Speaking at the Oxford Farming Conference, Hilary Benn said:
"When you buy a car you know its service history. When you
buy a house you get a detailed survey. So why do we accept
knowing so much less about what we are putting into our bodies?
"Under current European regulations, a pork pie processed in
Britain from Danish pork can legitimately be labelled as a British
pie. That's a nonsense and it needs to change."
He said that while the Government was pressing in Europe to
improve labelling so that it shows where an animal is born, reared
and slaughtered, he planned to meet food industry representatives
to discuss how they could "get ahead here by voluntarily
introducing country of origin labelling."

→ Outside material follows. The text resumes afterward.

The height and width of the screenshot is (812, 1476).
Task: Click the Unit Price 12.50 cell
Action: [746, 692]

Hilary Benn praised the quality and quantity of food produced by
British farmers and said that food security was a priority:
"I want British agriculture to produce as much food as
possible. No ifs, no buts.
"We could produce more fruit and vegetables here in the UK -
the market is there, so what's holding us back? If
there's demand then production should follow. So the answer
is to buy more British and eat more British."
Mr Benn said that food security was part of a global challenge in
which environmental protection and increasing production went hand
in hand, saying:
"The idea that protecting our soil, our water, our habitats,
our landscape, and the very climate on which all of these depend ,
and encouraging production, are in competition with each other is
to miss the point completely. Why? Because our long-term food
security depends on looking after those things.

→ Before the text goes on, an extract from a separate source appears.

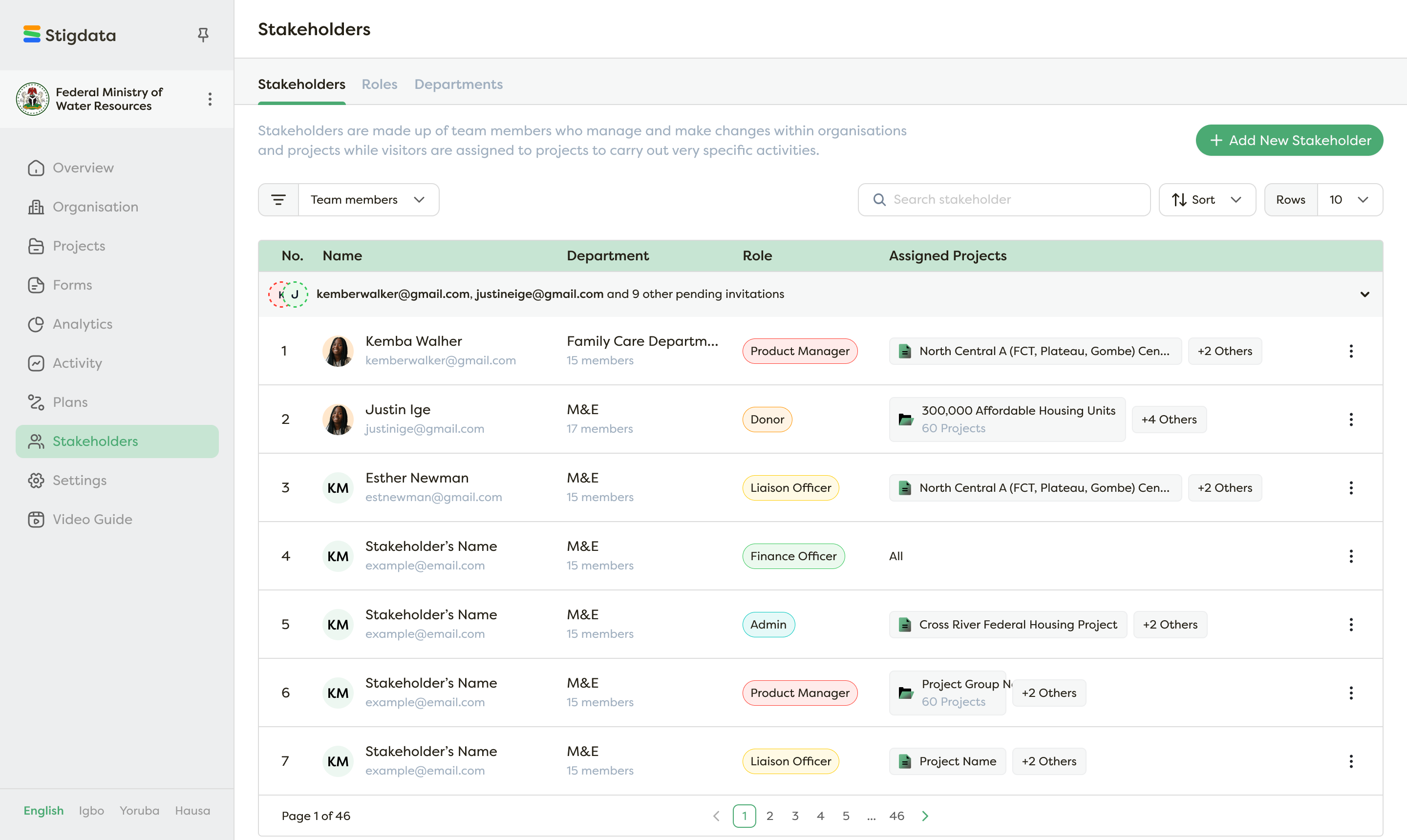
Task: Open the Forms sidebar item
Action: (72, 285)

"It's about looking after the land today to sustain our
capacity to produce food tomorrow."
Mr Benn said that British farmers had a key role to play in
striking this balance, describing them as "the producers of
our food but also the stewards of our land", and offered to
sponsor an award for low carbon farming.
He pledged to continue supporting farmers through better
regulation and doing "only so much as is necessary". On
the subject of EU proposals to restrict the use of certain
ingredients in commonly used pesticides, which it is feared could
hamper food production, he said:
"No-one can say for sure what their impact will be.
That's why I have been arguing against the pesticides
regulation which could hit yields by limiting the crops that can
successfully be grown in the UK for no recognisable benefit to
human health, which I take very seriously."